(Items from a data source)

|---|

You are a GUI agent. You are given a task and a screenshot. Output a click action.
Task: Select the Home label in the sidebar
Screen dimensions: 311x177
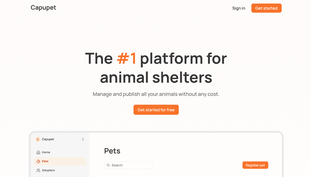(x=46, y=152)
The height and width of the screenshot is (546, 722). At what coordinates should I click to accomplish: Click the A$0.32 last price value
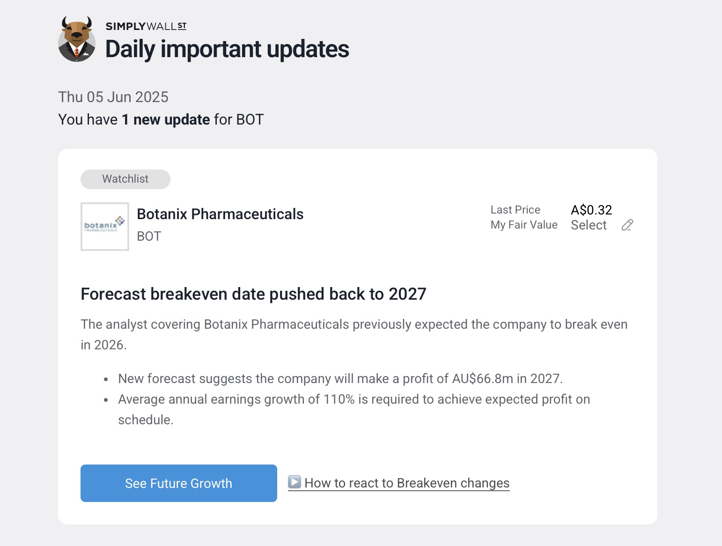[x=591, y=210]
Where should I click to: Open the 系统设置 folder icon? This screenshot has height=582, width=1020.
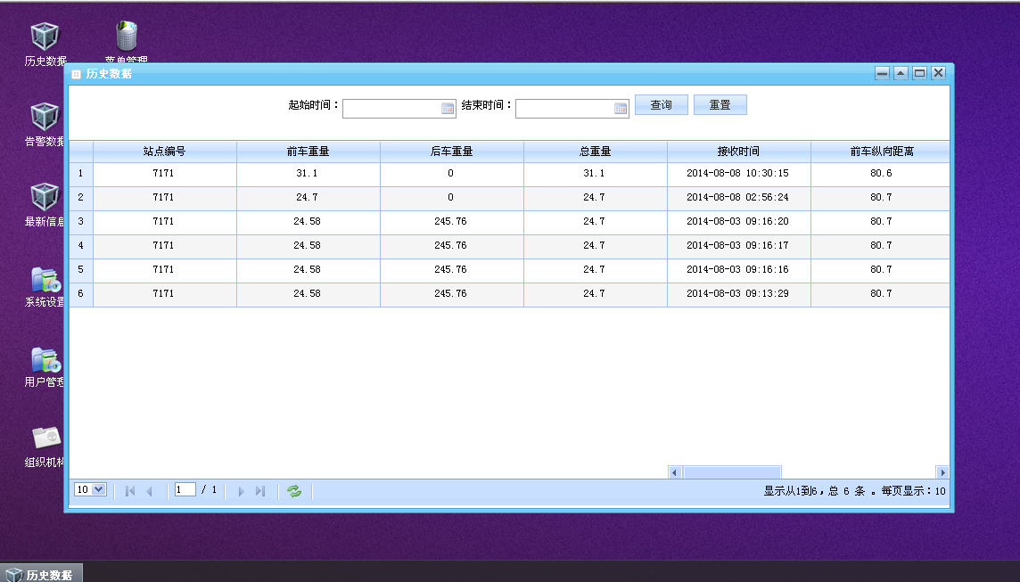coord(45,280)

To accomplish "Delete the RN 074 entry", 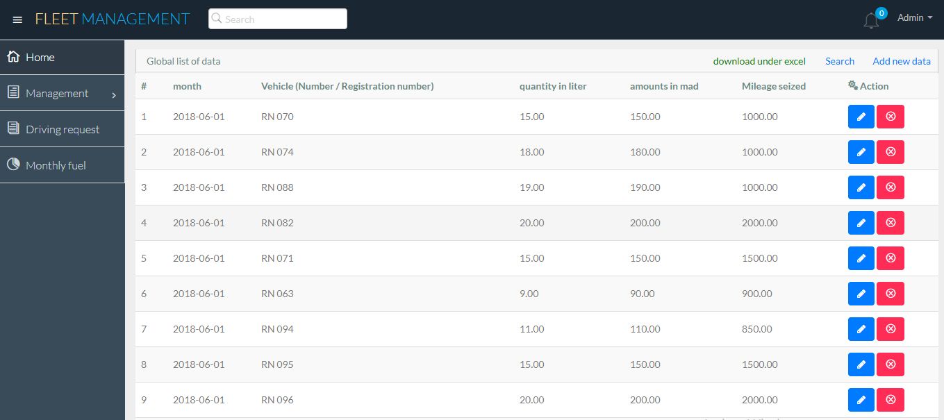I will coord(890,151).
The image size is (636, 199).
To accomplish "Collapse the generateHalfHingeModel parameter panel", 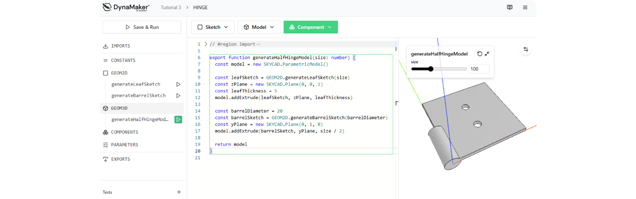I will click(x=487, y=54).
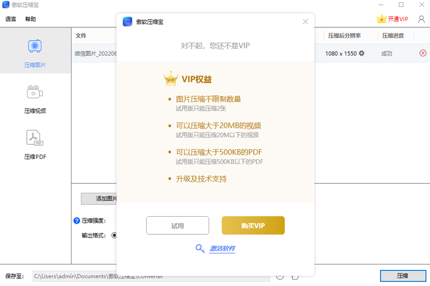The height and width of the screenshot is (286, 430).
Task: Open the 帮助 menu
Action: 31,19
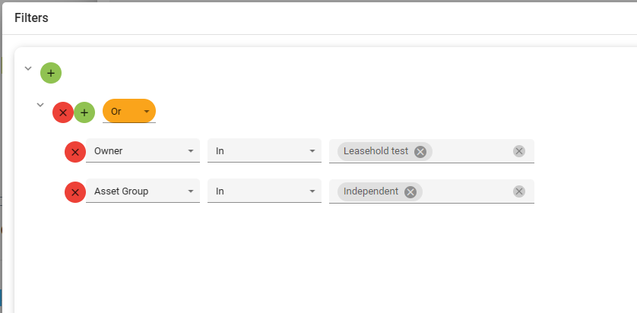Collapse the top-level filter group chevron
Viewport: 637px width, 313px height.
(x=28, y=68)
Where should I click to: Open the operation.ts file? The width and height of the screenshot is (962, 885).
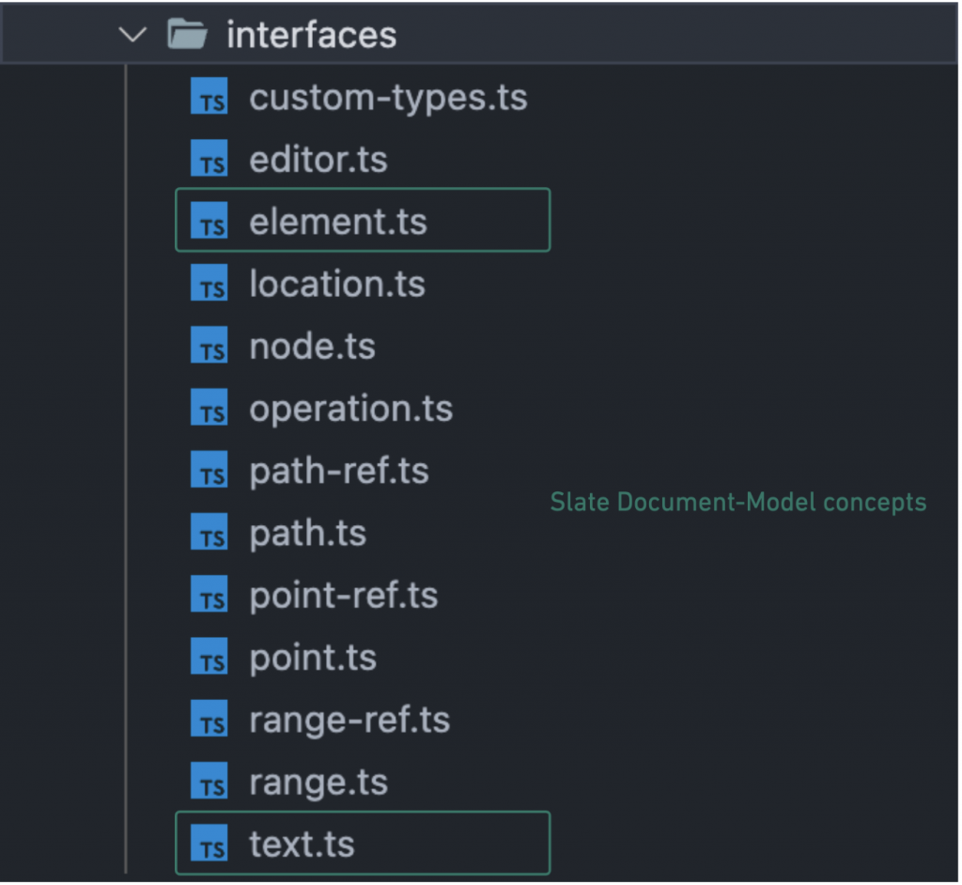click(350, 409)
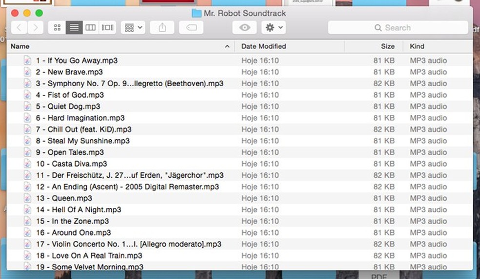This screenshot has height=279, width=480.
Task: Sort by the Name column header
Action: 20,46
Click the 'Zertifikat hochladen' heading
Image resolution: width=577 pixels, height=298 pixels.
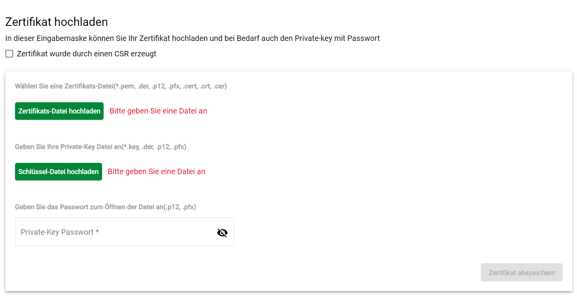tap(56, 22)
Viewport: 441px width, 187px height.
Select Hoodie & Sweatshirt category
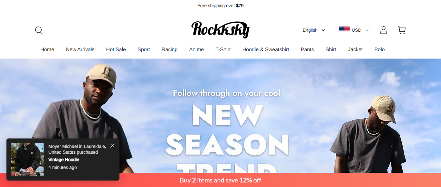[x=266, y=50]
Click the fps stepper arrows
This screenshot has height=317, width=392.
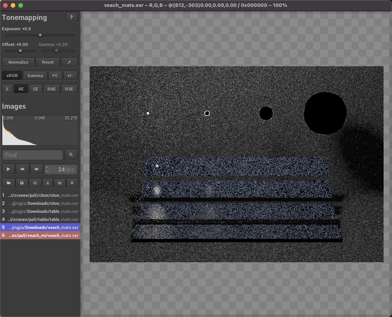tap(47, 169)
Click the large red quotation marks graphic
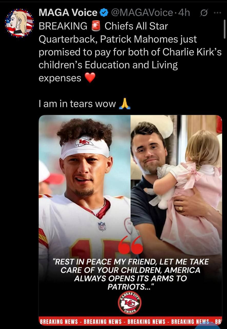Image resolution: width=227 pixels, height=329 pixels. 131,245
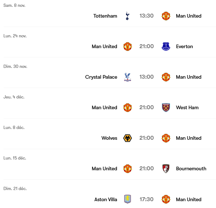Click the 17:30 kickoff time
Image resolution: width=216 pixels, height=208 pixels.
pyautogui.click(x=146, y=199)
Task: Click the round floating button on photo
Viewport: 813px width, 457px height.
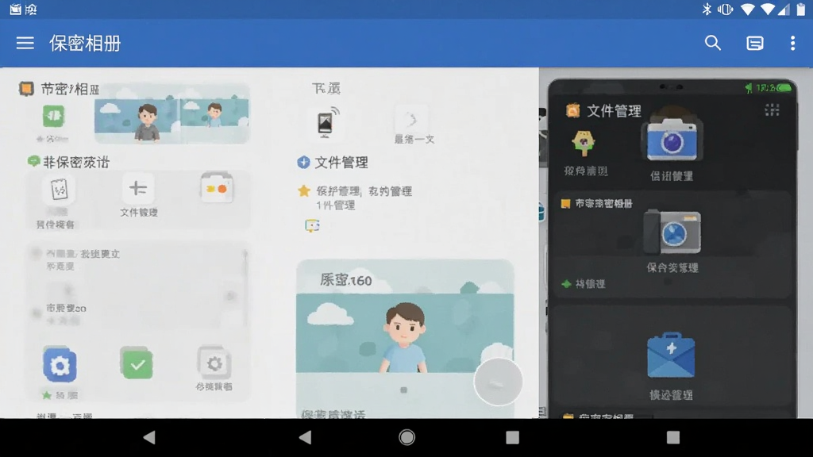Action: [498, 382]
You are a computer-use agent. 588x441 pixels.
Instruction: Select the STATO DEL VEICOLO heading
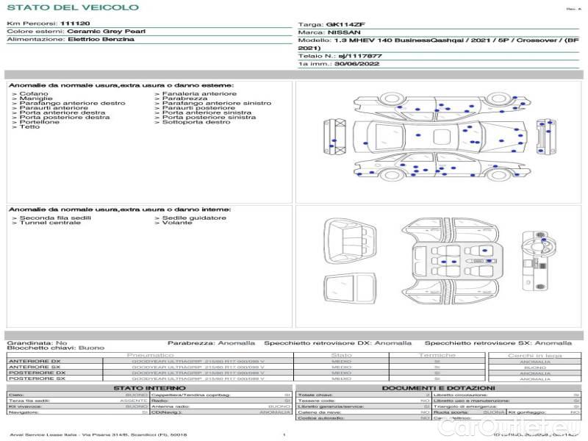click(72, 7)
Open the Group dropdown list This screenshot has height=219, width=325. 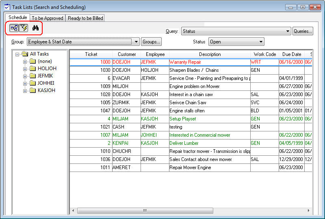coord(136,42)
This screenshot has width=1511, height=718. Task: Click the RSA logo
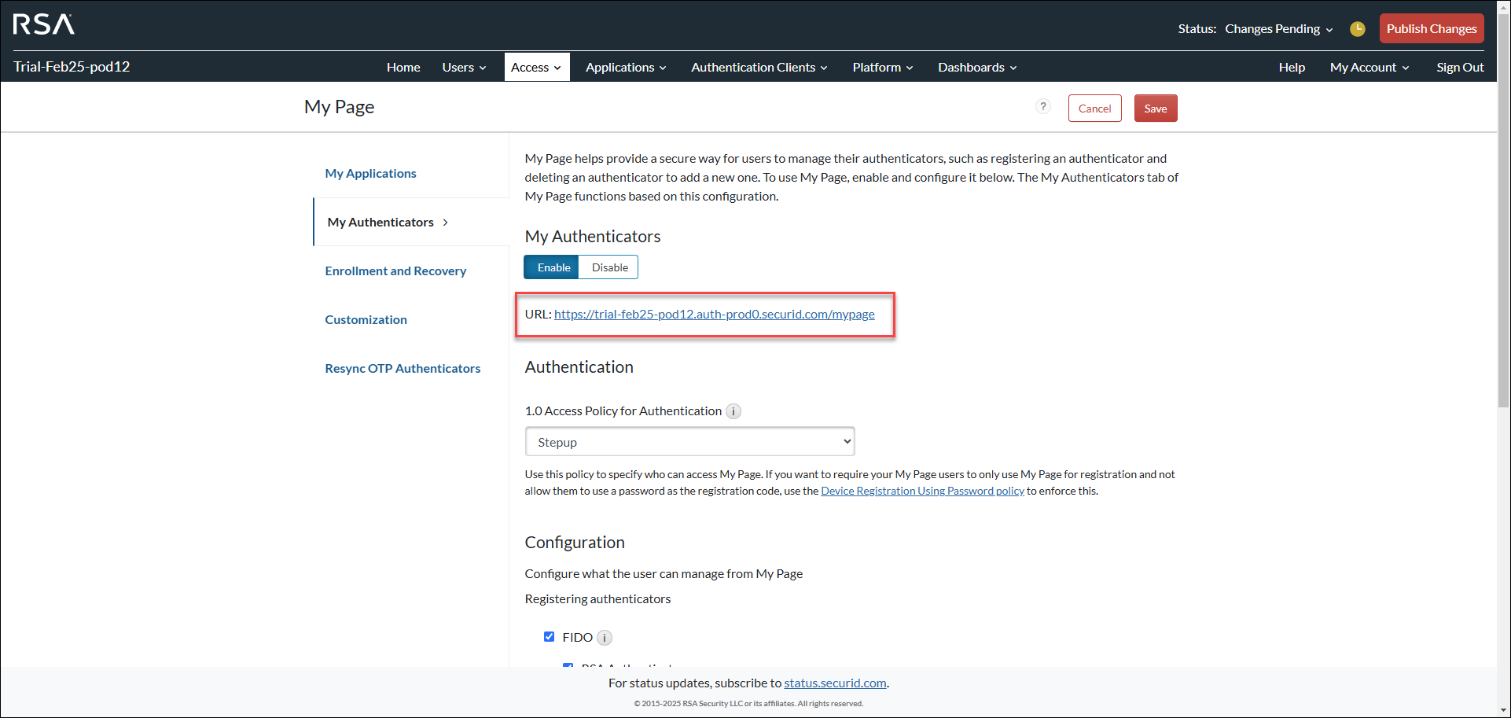[x=44, y=24]
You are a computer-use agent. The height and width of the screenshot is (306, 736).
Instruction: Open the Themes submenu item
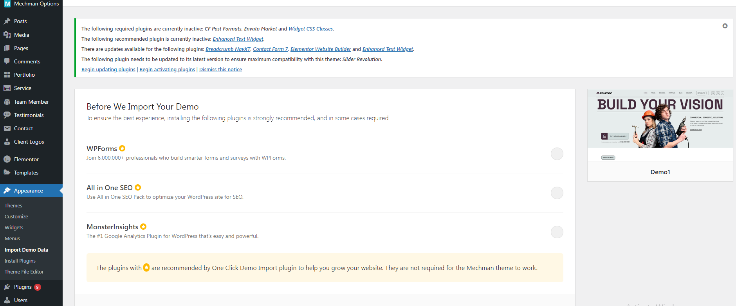coord(13,205)
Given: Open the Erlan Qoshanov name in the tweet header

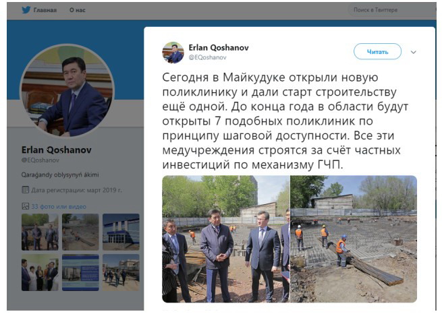Looking at the screenshot, I should pos(219,48).
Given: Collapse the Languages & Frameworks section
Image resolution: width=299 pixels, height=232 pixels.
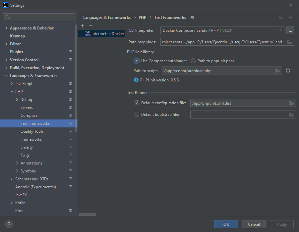Looking at the screenshot, I should click(x=7, y=76).
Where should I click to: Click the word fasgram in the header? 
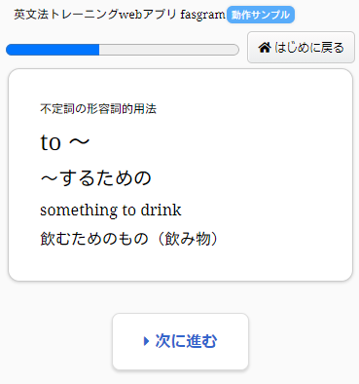tap(202, 15)
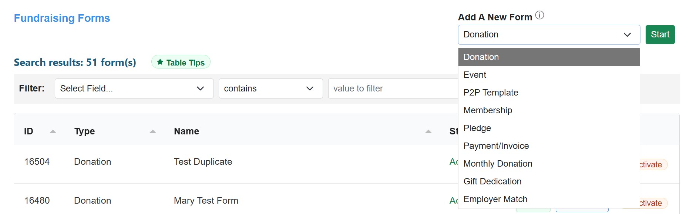This screenshot has width=693, height=214.
Task: Click the ID column sort arrow
Action: 53,131
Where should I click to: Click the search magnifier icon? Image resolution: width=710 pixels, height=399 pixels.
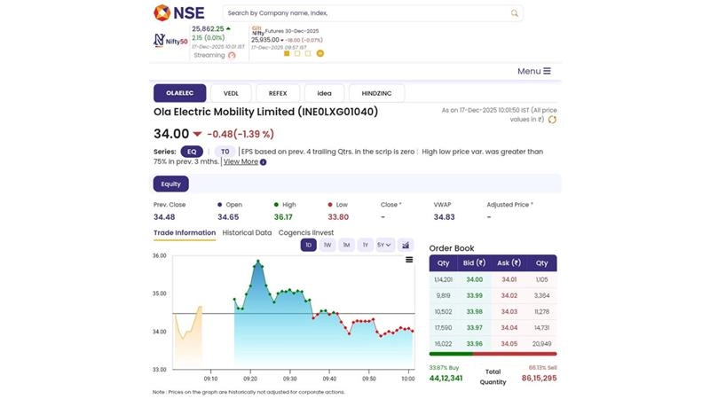514,13
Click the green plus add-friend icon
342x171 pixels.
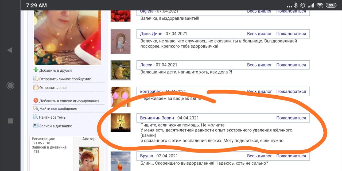point(36,70)
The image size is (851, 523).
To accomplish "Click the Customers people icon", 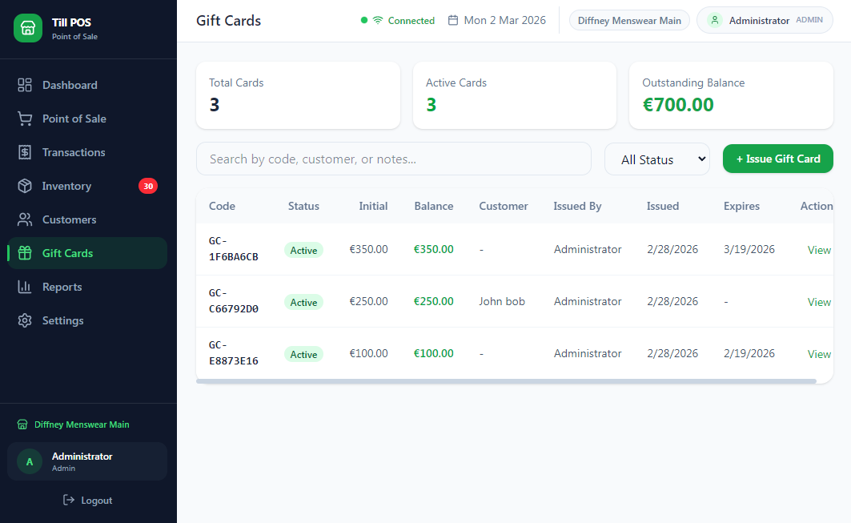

|---|

Make a copy of each line in the records that has the word "computer".

Result of this task:
You are a computer-use agent. 588x441 pixels.
You are a computer-use agent. The height and width of the screenshot is (306, 736).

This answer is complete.